■ PASSAGE PROVIDED:
----

Buddhism, like many other religions, is founded upon principles that teach others to be better people. They believe in the Noble 8-Fold Path which provides guidelines for the right speech, actions, livelihood, effort, mindfulness, concentration, thoughts, and understanding (“Introduction to Buddhism” 2002). This path can be separated into three categories: moral conduct, concentration, and wisdom. The more I learn about other religions, the more connections I make with my own. It has always been fascinating to see the similarities and differences between other Abrahamic religions and Christianity, but Eastern religions have completely different roots. They have different histories and different gods. But even so, Christianity follows similar moral codes to Buddhism, even if they may not be the canonized commandments that many are familiar with. Like Buddhists, Christians also strive to avoid malicious language that may harm other people. We have different doctrines about how the world began and what will happen after this life, but the behaviors and morals we teach are so similar that following the moral teachings of Buddhism will help you become more Christ-like.
Many people now recognize the value of spiritual health, but they don’t want organized religion. They don’t want people telling them what is right and wrong. A friend I made in Taiwan told me that she didn’t want a book that was thousands of years old to dictate how she lived her life. I’d never heard Christianity described in this way before. The people in my Chinese classes at the National Taiwan Normal University were from all over the world. Many had already graduated from university. I learned quickly what others thought of us.
One classmate remarked, “Don’t you think it’s kind of predatorial the way they lure high schoolers into their church with free English classes?” I felt my heart racing and I started to sweat. Why me? Why do I have to be the one to respond to a question like this? We’d discussed the Church for a couple of minutes at that point, but in my 22 years of living, I’d never heard a perspective quite like this one. I couldn’t respond. I didn’t know how to. I was so caught off guard by this comment that I didn’t even know what to say. I just chuckled awkwardly and said nothing. As they moved on with the conversation, my mind was still completely blank. The regret was already blooming in my chest. I began thinking of all the things I should have said. Things that could have helped them understand. Why couldn’t I have thought of these things earlier? But the conversation had already moved on, and they had no desire to listen to a response that would challenge their very strong opinions. I was thoroughly disappointed with myself. I had returned from my own service as a missionary just months prior, but this was the first time since then that I didn’t have a companion to help me after an unexpected accusation. I felt like I needed to prove to them that their perspective on Latter-day Saints was skewed. That specific topic never came up again, but I continued to think about that conversation for many months to come.

----

■ ROWS:
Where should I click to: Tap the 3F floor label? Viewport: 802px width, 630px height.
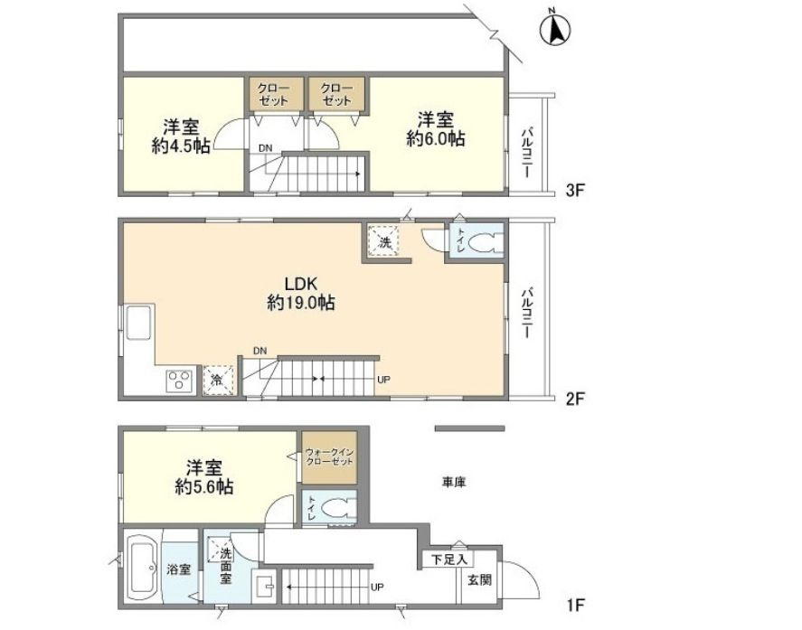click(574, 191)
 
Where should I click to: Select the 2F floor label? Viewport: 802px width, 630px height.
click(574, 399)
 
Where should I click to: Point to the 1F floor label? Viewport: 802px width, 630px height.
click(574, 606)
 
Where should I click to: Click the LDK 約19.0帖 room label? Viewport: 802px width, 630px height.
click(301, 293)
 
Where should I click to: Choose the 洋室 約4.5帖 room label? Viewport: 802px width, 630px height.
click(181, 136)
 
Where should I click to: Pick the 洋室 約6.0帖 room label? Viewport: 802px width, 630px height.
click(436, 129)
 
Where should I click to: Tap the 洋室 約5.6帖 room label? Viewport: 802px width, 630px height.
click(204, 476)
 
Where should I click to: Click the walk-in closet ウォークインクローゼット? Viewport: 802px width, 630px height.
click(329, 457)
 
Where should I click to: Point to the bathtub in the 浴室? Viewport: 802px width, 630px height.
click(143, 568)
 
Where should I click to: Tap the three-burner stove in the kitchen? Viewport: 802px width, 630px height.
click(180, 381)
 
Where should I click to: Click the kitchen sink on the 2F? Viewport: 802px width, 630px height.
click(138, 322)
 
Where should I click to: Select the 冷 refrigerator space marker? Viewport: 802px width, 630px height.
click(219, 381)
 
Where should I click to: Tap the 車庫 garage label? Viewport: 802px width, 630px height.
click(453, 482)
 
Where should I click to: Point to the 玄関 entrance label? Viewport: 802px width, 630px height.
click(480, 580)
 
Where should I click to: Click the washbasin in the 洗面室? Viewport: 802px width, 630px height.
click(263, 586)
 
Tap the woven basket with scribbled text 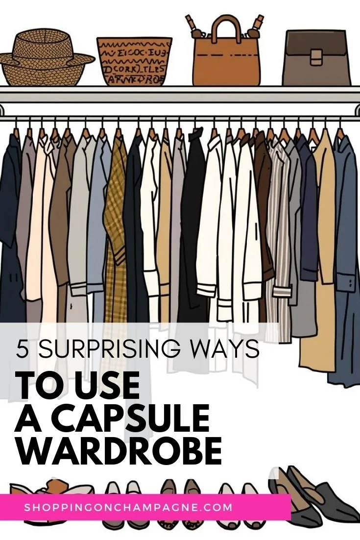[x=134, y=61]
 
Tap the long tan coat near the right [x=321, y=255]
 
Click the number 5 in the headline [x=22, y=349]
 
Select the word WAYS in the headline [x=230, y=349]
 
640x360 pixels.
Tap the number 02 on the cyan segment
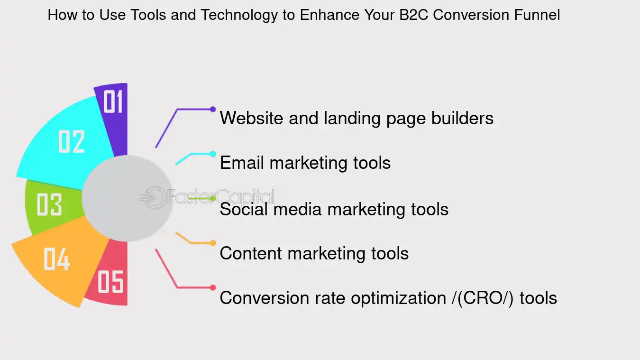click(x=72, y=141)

----

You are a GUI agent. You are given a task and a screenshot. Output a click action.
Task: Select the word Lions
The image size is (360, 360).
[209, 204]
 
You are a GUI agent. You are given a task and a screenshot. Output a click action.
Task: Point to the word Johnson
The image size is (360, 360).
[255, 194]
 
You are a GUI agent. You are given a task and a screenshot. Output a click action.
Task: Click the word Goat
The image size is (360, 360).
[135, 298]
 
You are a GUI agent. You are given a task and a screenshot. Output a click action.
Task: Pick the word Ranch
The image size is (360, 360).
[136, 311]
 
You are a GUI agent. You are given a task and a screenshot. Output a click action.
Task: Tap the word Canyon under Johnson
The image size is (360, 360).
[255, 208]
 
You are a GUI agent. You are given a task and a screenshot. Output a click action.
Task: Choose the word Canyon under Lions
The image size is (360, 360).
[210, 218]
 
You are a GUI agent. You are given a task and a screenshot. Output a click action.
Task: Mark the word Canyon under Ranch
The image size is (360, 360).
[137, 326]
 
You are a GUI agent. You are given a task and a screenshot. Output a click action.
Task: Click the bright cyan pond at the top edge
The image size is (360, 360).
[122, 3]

----

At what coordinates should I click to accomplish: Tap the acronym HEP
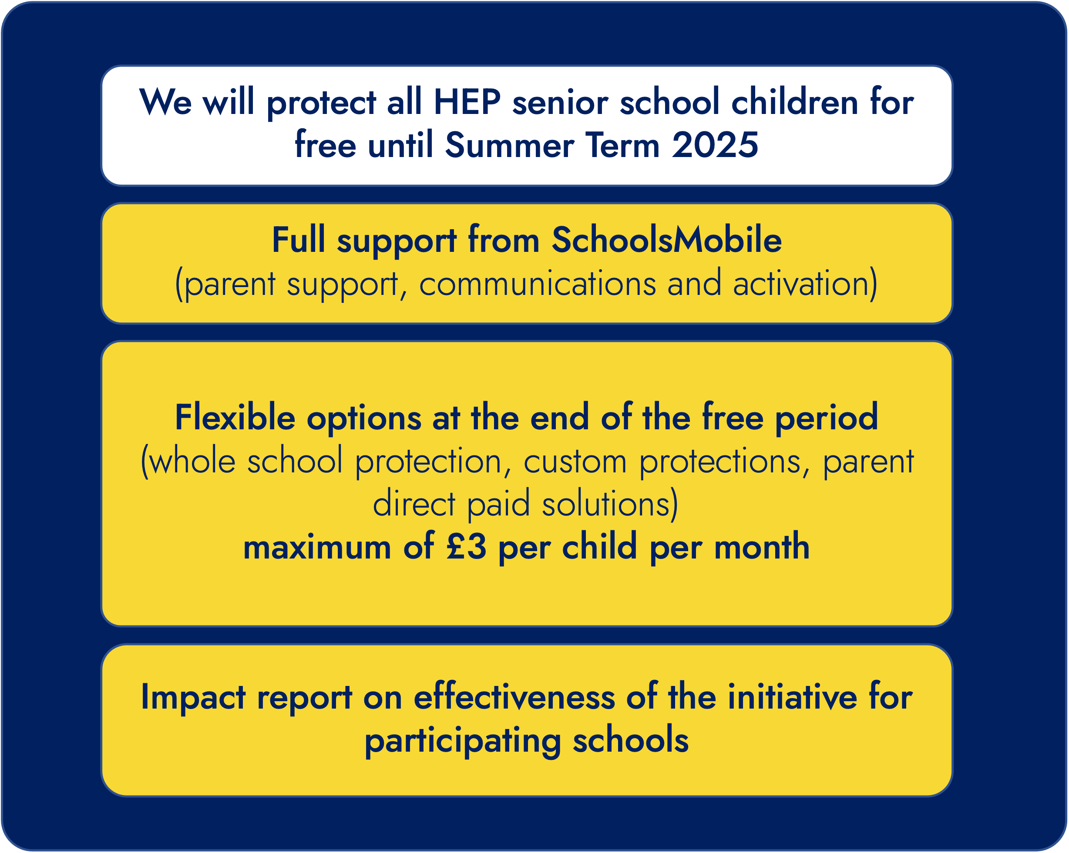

----

■ PARTS OF THE EXERCISE:
1/ According to the essay on Buddhism and Christianity, what three categories can the Noble 8-Fold Path be separated into?
2/ Reproduce the passage of the essay on Buddhism and Christianity starting with "Many people now" and going on through "thought of us.".
3/ Write the continuation of the essay on Buddhism and Christianity from the point at which it stops.

■ FINAL ANSWERS:
1/ Moral conduct, concentration, and wisdom.

2/
Many people now recognize the value of spiritual health, but they don’t want organized religion. They don’t want people telling them what is right and wrong. A friend I made in Taiwan told me that she didn’t want a book that was thousands of years old to dictate how she lived her life. I’d never heard Christianity described in this way before. The people in my Chinese classes at the National Taiwan Normal University were from all over the world. Many had already graduated from university. I learned quickly what others thought of us.

3/
Trying to keep things nonconfrontational was difficult, especially when someone suggested that my religion had been forced upon me by my parents and that I didn’t have a choice in it. Yet another instance where I said nothing. Yes, my upbringing has had a major impact on my choice to follow Christ and attend His Church, but that’s not all there is to it. I wanted to tell her that my religion is my choice, that my faith is my own and I had worked hard for it to get to this point. She couldn’t brush off my efforts in building a personal relationship with God. It was really hard. But it’s also something you don’t understand unless you’ve done it yourself. Unless it’s something you value. I didn’t even understand it until I served a full-time mission. But again, I didn’t think of this response until much later.
Although unsuccessful at times, I have defended my beliefs as a member of the Church of Jesus Christ of Latter-day Saints for as long as I can remember. At first, it was because that was what I had been taught from a young age. But the older I got, the more complex the questions became. I had to start relying on my own faith and ask myself what I truly believed and why that even mattered. I pushed forward and developed my faith in Christ because I hoped that I would find joy, peace, comfort, and healing if I needed it. I’ve never identified as Buddhist, and I had always used my mom as an explanation for why we have that statue of Guanyin in our house, but I will now make known my Chinese heritage when people ask about that statue. Yes, it is Buddhist, and I am not. It is a representation of my cultural heritage, not a betrayal of my God. Christ is the one I go to for healing. He not only mends my wounds, but He brings me back stronger. His influence in my life has changed me for the better and made me into the person I am today. As for Guanyin, she isn’t the one I go to for healing but the culture that she represents is a major part of my identity, and I couldn’t do without it.
Bibliography
Brown, Waka Takahashi. “Introduction to Buddhism.” Stanford Program on International and Cross-Cultural Education (SPICE), Freeman Spogli Institute for International Studies, December 2002. https://spice.fsi.stanford.edu/docs/introduction_to_buddhism.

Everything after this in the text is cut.